Team led by Heino Falcke presents the first photograph of a black hole
The first photograph of a black hole has been published, providing the first tangible proof that black holes exist. In Brussels, a team of astronomers led by Nijmegen-based Professor Heino Falcke presented the long expected accomplishment this afternoon.
And here it is: the long-awaited photograph of a black hole. At the European Commission headquarters in Brussels, Heino Falcke, the lead researcher on the project, explained the images. The photographs were presented simultaneously at press conferences in the United States, Chile, China, Taiwan and Japan.
A week earlier, a visibly nervous Heino Falcke said ‘I’ve never had such a large live audience’, while recalling the first time he had the idea of photographing a black hole – or more correctly – photographing the outline of a black hole. At that time, almost 20 years ago, he was working at the Max Planck Institute in Bonn, Germany. ‘I was busy trying to understand black holes. I just combined one and one,’ he says in his office on the second floor of the Huygens Building.

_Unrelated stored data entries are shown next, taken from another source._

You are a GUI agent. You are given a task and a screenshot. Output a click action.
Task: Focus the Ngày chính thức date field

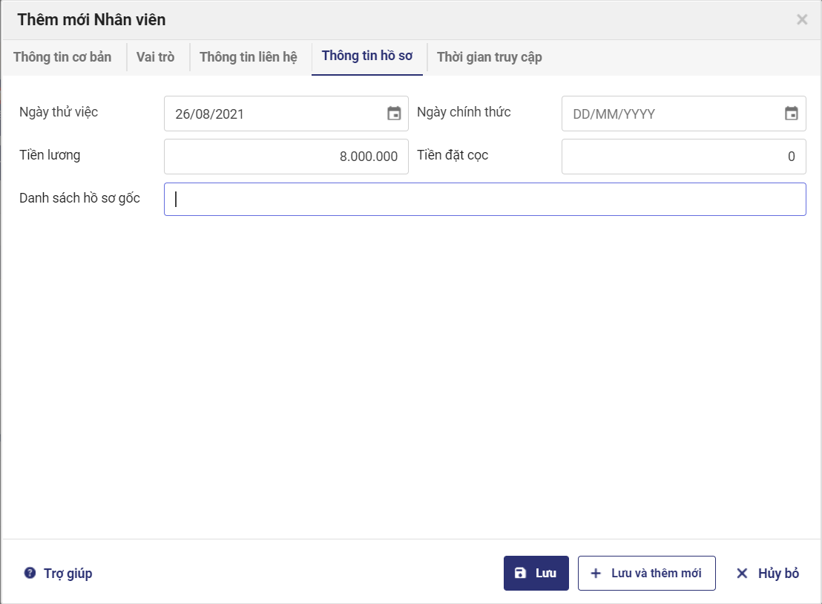pos(671,114)
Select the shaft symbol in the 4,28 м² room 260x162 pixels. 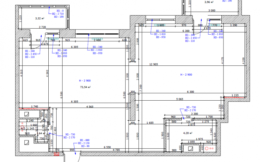point(191,149)

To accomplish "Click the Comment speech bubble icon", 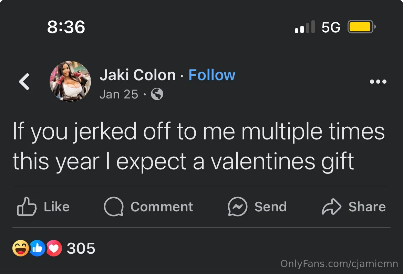I will click(x=113, y=207).
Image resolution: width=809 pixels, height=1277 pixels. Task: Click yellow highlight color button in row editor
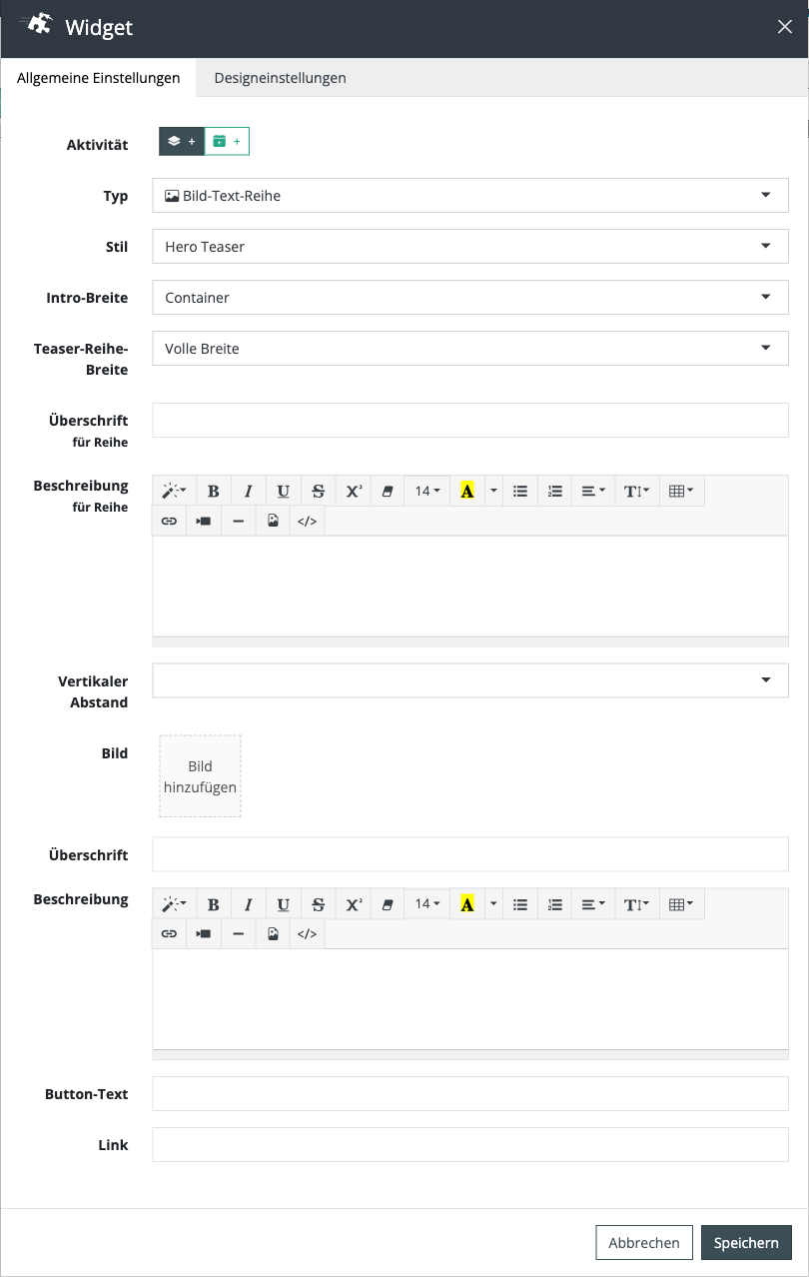[x=467, y=491]
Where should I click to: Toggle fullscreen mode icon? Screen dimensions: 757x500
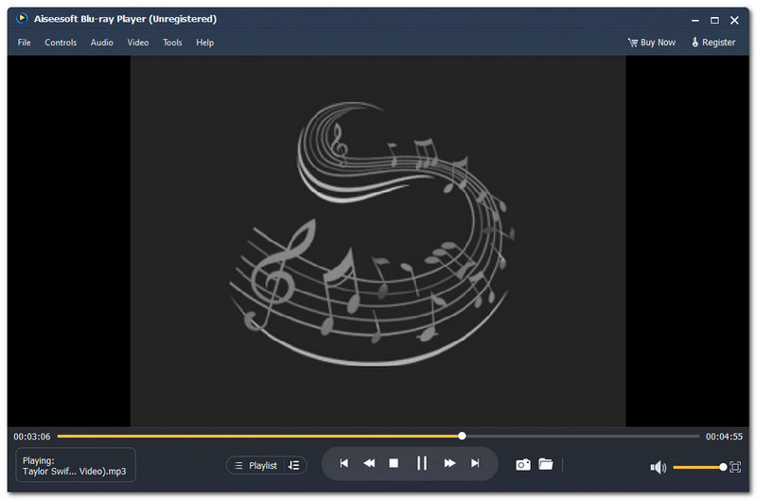coord(735,467)
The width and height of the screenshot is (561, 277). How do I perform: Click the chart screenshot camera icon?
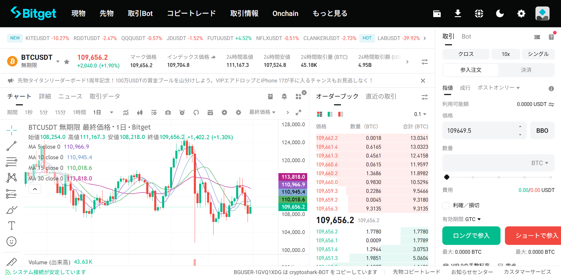tap(168, 112)
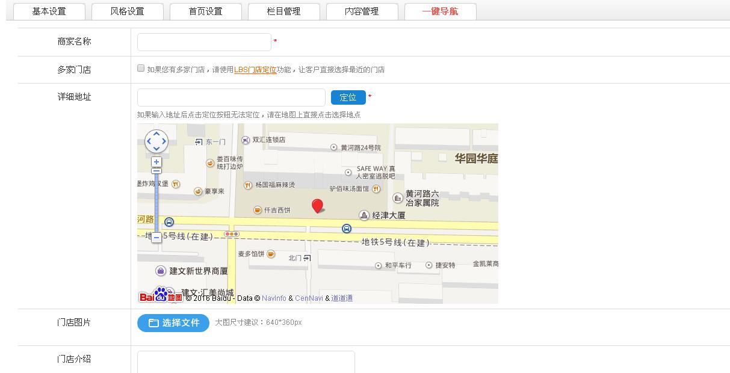The width and height of the screenshot is (730, 373).
Task: Click the map zoom-in plus button
Action: pyautogui.click(x=156, y=162)
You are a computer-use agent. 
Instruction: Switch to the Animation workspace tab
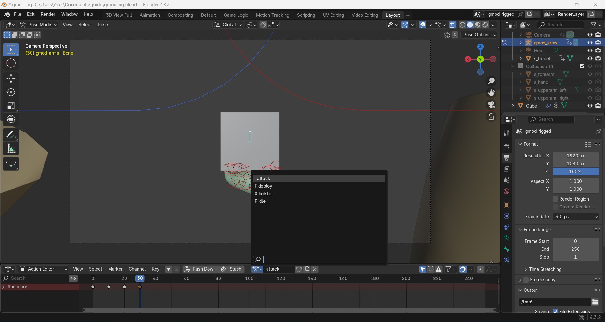click(x=150, y=15)

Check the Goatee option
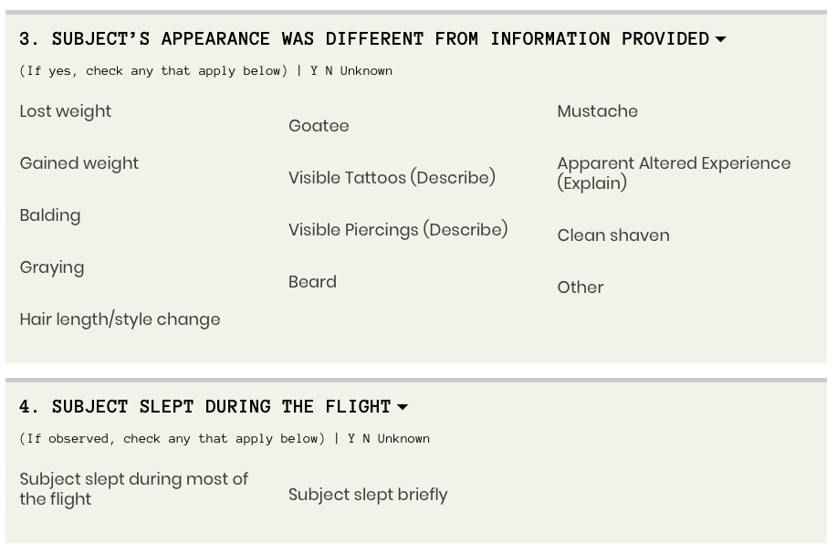coord(319,126)
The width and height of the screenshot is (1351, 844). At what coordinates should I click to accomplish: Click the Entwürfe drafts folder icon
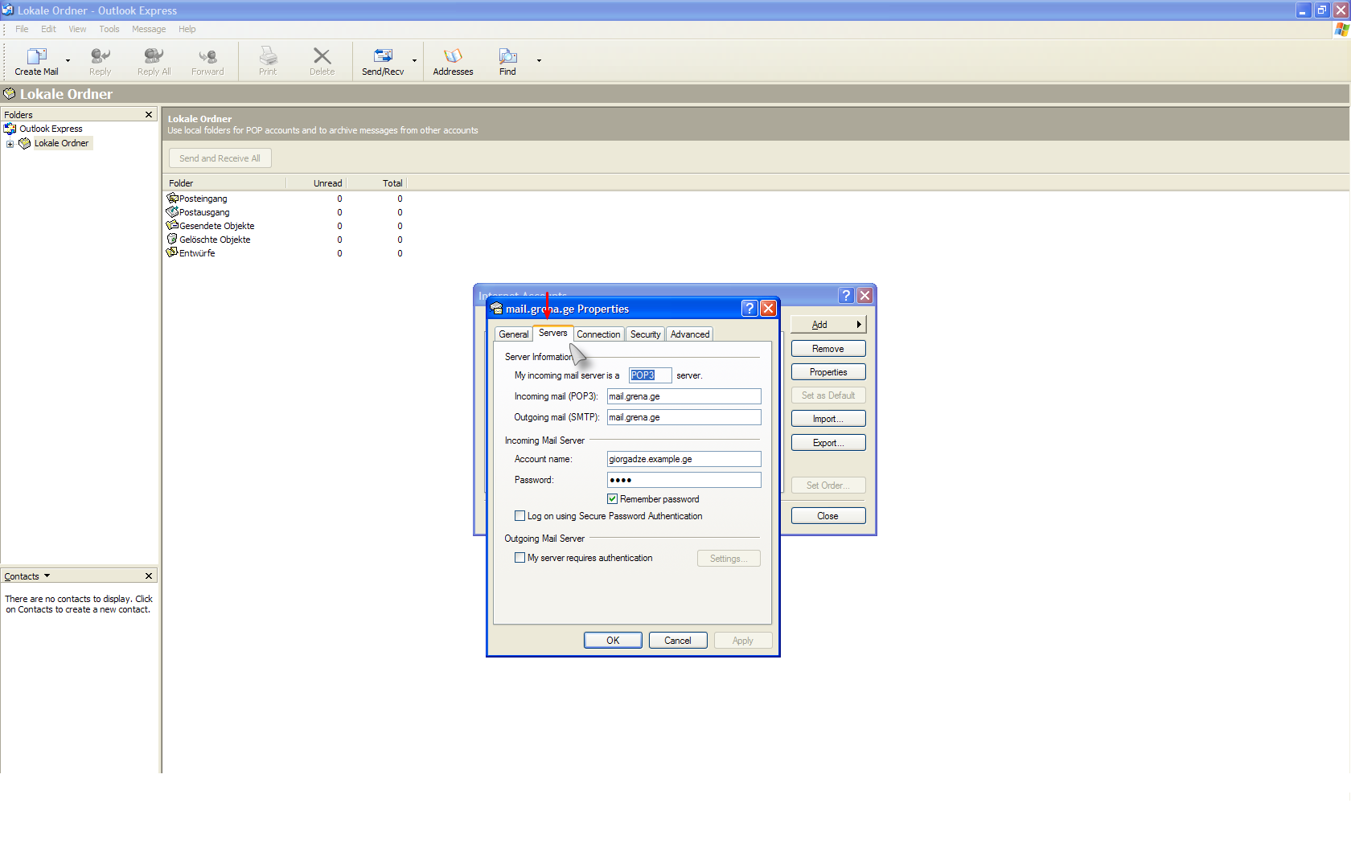tap(172, 253)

‘I just combined one and one’
It took ten years for fellow astronomers, who were sceptical about the feasibility of the plan, to support him. ‘Then it took another ten years to develop the technology.’ The funding was at least as important as the science. In 2013, Falcke received a grant of €14 million from the European Research Council to fund his Event Horizon Telescope project.
Collecting the data was not a simple task. ‘For this project we needed many hard disks that we had to deliver to telescopes all over the world. It was a hassle to get them to the right places on time, at locations such as the South Pole, Mexico, Greenland and Spain. And then all the hard disks had to be sent back, so we could combine all the data.’
And then came the most difficult part of the project came: keeping the results quiet. ‘If you ask me something, I am the type of person who simply answers the question. I don’t like confidentiality.’ In that regard, he did look forward to the press conference this afternoon. He could finally – at long last – make the news public. ‘In such a large collaboration – almost 200 researchers in total – everyone is constantly nervous. So much is at stake. Nobody wants the news to get out prematurely.’
The photograph of the black hole is already the second dream for Falcke to come true in a year. His other childhood dream, an antenna on the hidden side the moon, has recently become reality. ‘It is very hard when all your dreams come true, it really is emotionally exhausting. I understand this now.’ He laughs. ‘No, I really do. Making a dream come true takes an incredible amount of energy. It is very hard work.’
How do you take a picture of a black hole?
Taking a photograph of a black hole is challenging in many ways. First of all, black holes are far away. When viewed from the earth, they are extremely small. Even when they are relatively close to earth, like the one that the Event Horizon Telescope (EHT) has now photographed. That black hole is situated in the Virgo cluster, ‘just’ 55 million light years away. Its size on the night sky is smaller than a tea saucer on the moon as seen from the Earth.
You would think it would be impossible to make such photograph at such a distance, but the EHT managed to do it anyway. To this end, researchers linked telescopes together from all over the world: in the USA, Chile, Spain, Mexico and the South Pole. Exactly like a camera you use at home, the wider the lens of a telescope, the better you can zoom in. The interconnection between all the telescopes in the project has created a kind of virtual mega-telescope with a lens that is as wide as the Earth itself: 6,000 kilometres in diameter. With the mega-telescope, it is just barely possible to see the black hole. So don’t expect spectacular images like those in the science fiction film Interstellar.
The second problem is perhaps even more fundamental in nature: a black hole is called black for good reason. It is blacker than any object in the universe. Its gravity is so strong that not a single light particle can escape. All that we can see are the signals that just barely get away, which emerge outside the Event Horizon. Hence the name of the telescope.
Luckily, those escapees are clearly visible. According to Einstein’s theory of relativity and other theories, this ‘light’ should consist of radiation – radio signals – emitted by particles just before they cross the event horizon and fall into the black hole. It is precisely this radiation that is captured by the telescopes of the EHT. The researchers have digitally combined the radio signals from all the telescopes and then converted them into a ‘normal’ photograph.
Today, The Astrophysical Journal Letters published the scientific articles about the black hole. A live stream of the press conference in Brussels was shown at the science faculty in Nijmegen. Tomorrow, Vox also publishes a profile of astronomist Heino Falcke, as well as a report about the professor around his Brussels’ visit.